Monday, July 04, 2005

Michelle Malkin is too kind

New Republic editor Peter Beinart says conservative talk show hosts headed to Iraq are not "real journalists."

Michelle Malkin sets Beinart straight on that, and reminds him of what some "real journalists" at his own magazine have done, including an associate editor fired for fabricating stories.

I think Malkin was too kind. She could have reminded Beinart of journalist Eason Jordan and CNN's deal with Saddam's regime: Access for CNN in exchange for softball reporting.

Who's not qualified to provide coverage from Iraq?
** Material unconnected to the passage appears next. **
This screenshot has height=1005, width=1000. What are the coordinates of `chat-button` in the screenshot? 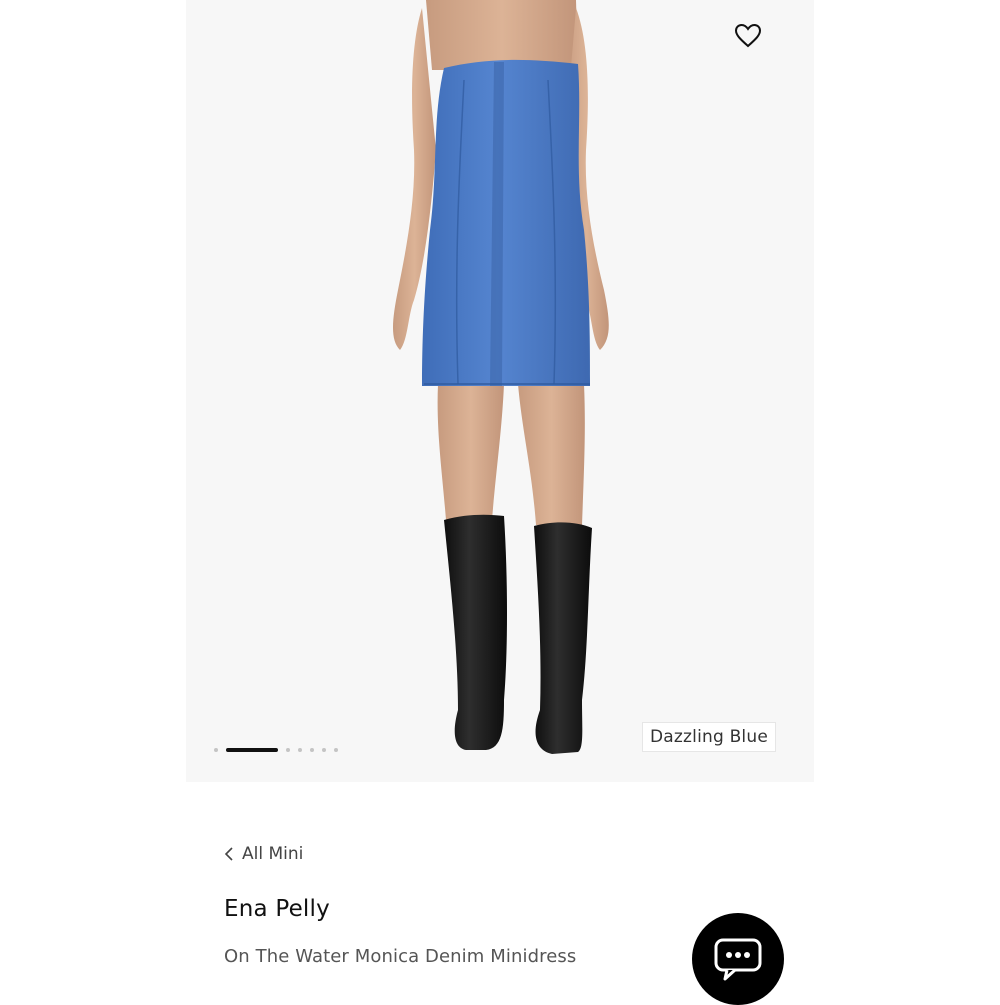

And Malkin didn't mention Dan Rather and CBS's statement that their then anonymous documents source was "unimpeachable," even as they knew Bill Burkett was a longtime Bush-hater and Democratic activist who had demanded access to a top Kerry aide, Joe Lockhart, before turning over the documents to CBS.

How many hundreds of journalists "reported" the Jennin massacre that never happened?
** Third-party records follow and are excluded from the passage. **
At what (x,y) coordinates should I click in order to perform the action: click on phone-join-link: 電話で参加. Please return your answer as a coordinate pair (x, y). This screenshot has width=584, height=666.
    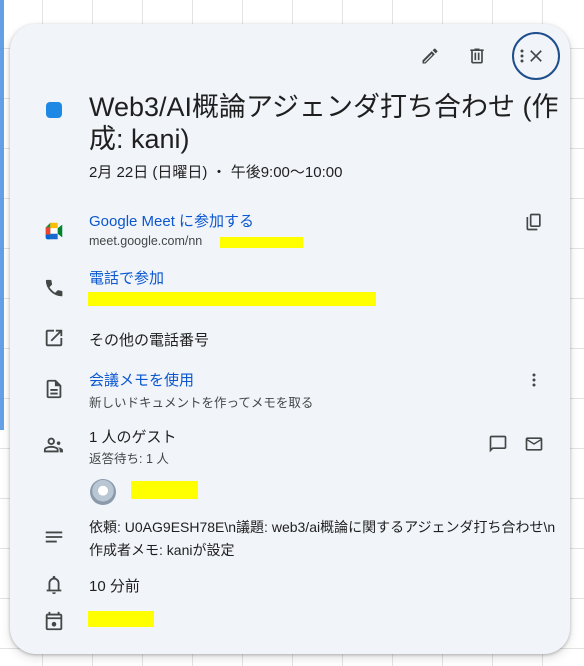
    Looking at the image, I should click on (126, 278).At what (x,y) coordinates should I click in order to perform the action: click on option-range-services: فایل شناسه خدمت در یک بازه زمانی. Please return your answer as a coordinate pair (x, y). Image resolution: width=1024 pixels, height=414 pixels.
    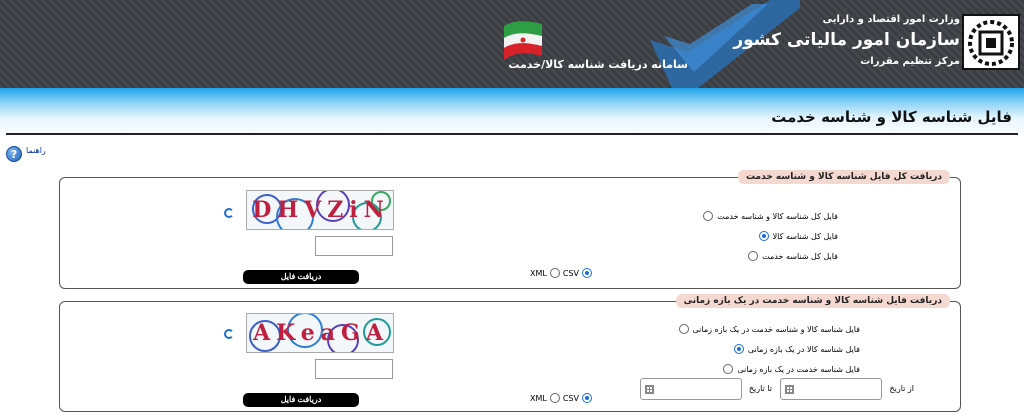
    Looking at the image, I should click on (792, 369).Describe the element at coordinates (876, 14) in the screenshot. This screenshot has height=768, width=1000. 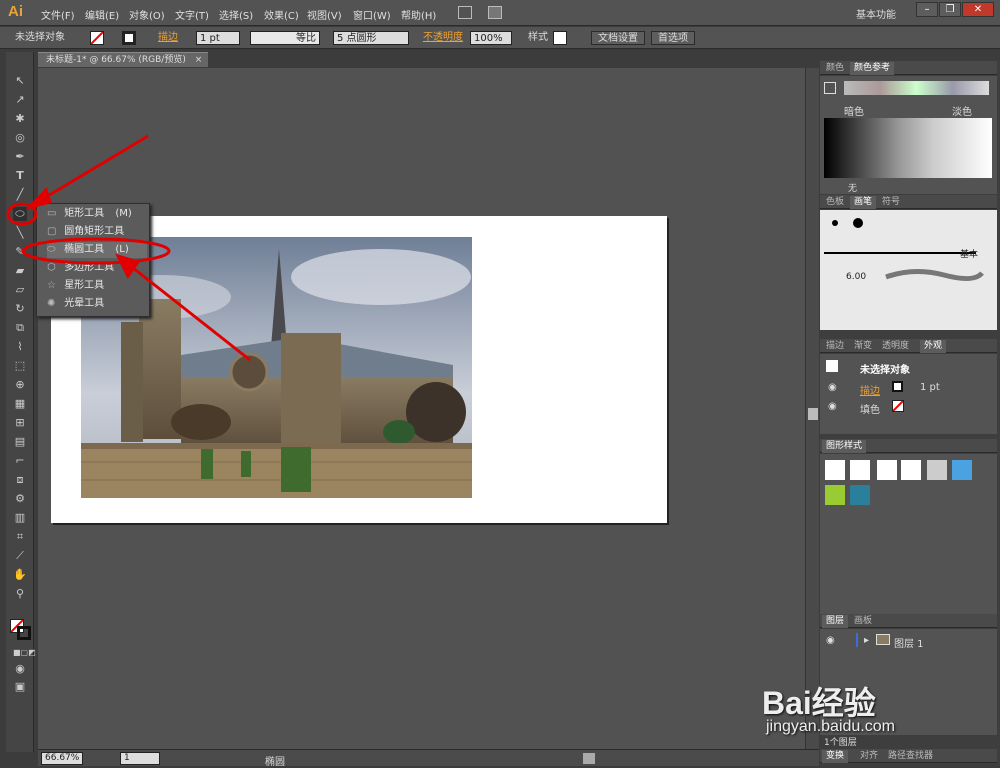
I see `workspace-switcher: 基本功能` at that location.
I could go on but today's a holiday.

2 comments:

Anonymous said...

Well, it is easy for her to be kind to those less abled than she is. :-)

Anonymous said...

To be a journalist requires at least the presumption of objectivity. If the sole purpose of their trip is to show how swell it's going in Iraq, why bother to go at all? After all, the Pentagon is perfectly capable of cooking up uplifting tales such as the rescue of Jessica Lynch or the herioc death of Pat Tillman fighting the enemy.
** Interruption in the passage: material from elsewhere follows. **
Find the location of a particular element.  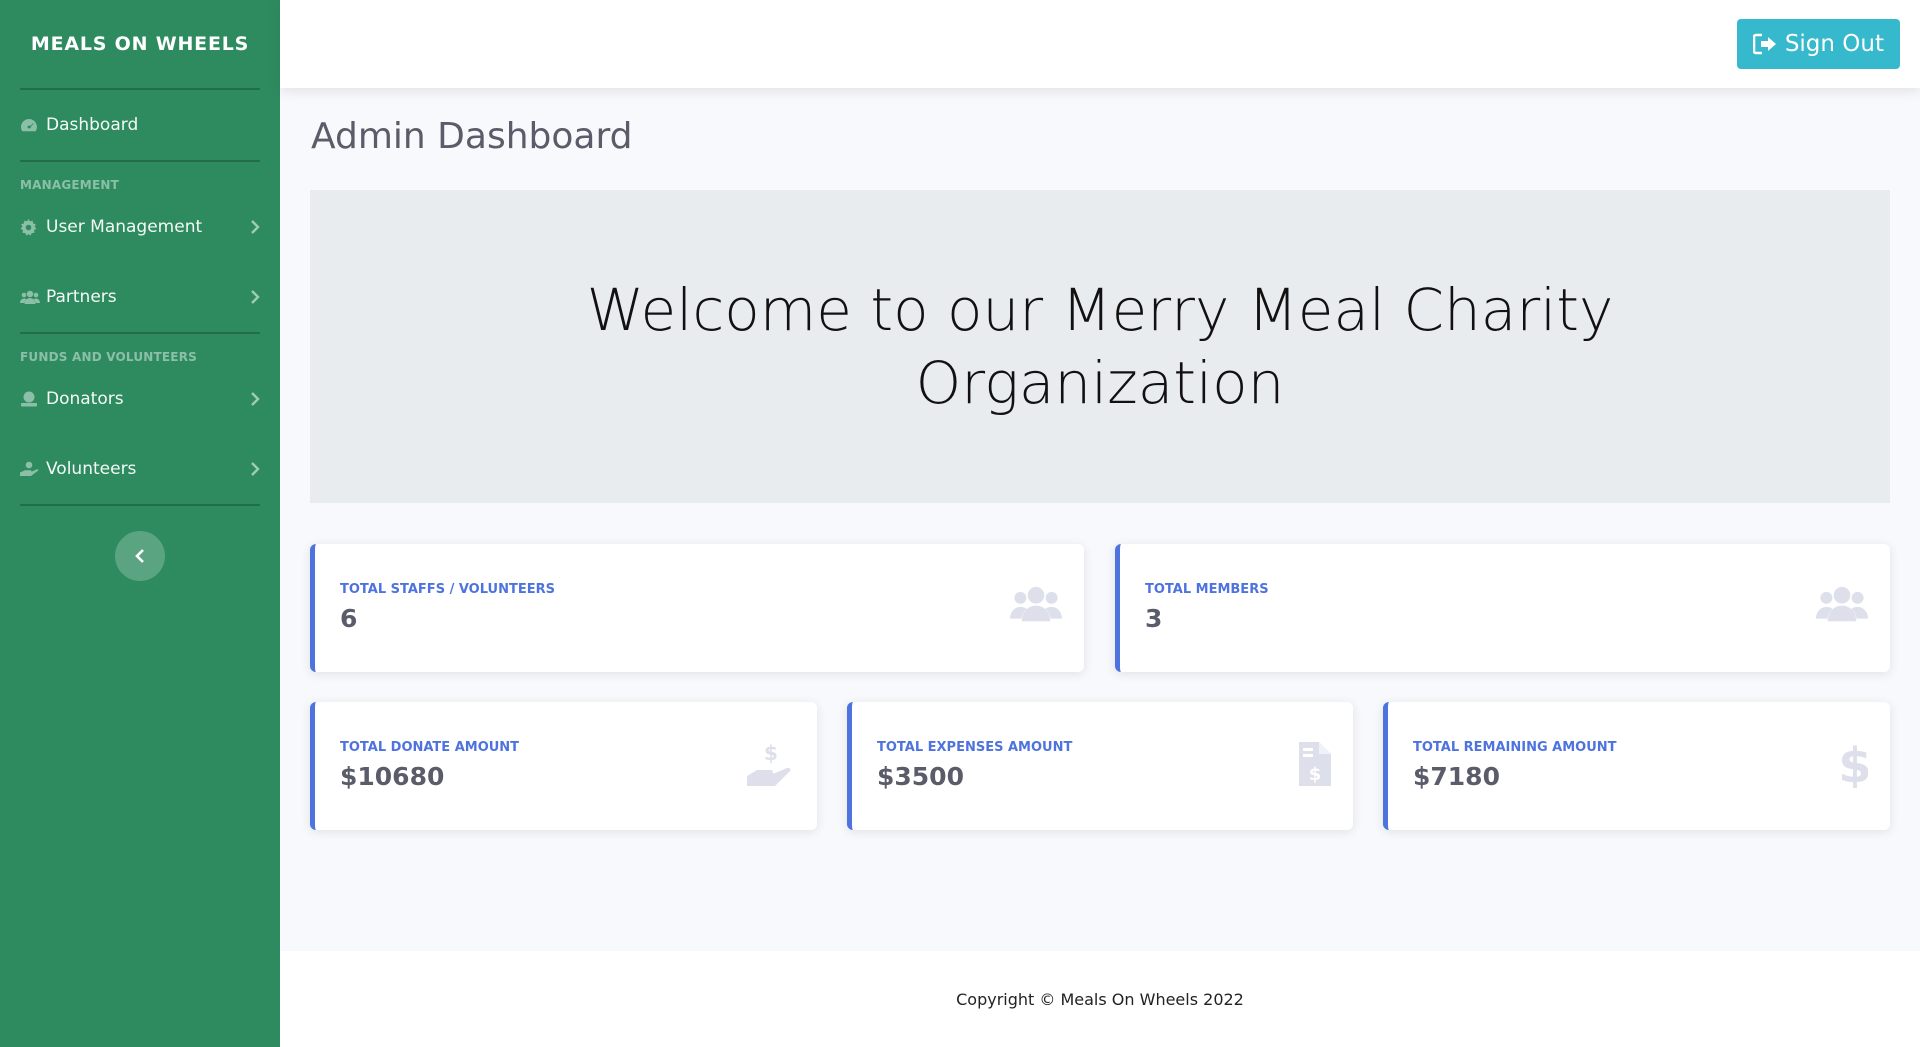

sidebar-item-user-management: User Management is located at coordinates (140, 227).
There is one question which we don't have answers for, however. They should repeat President Bush's oft stated rationale for the war in Iraq: "We are fighting terrorists abroad so we don't have to face them at home." Just how do the Iraqis feel about having their country turned into the central battleground in the war on terror?

Under Saddam, folks like Zarqawi were confined to a corner of Iraq. Now he has the whole run of the country to plant bombs and kill innocent civilians wherever he pleases.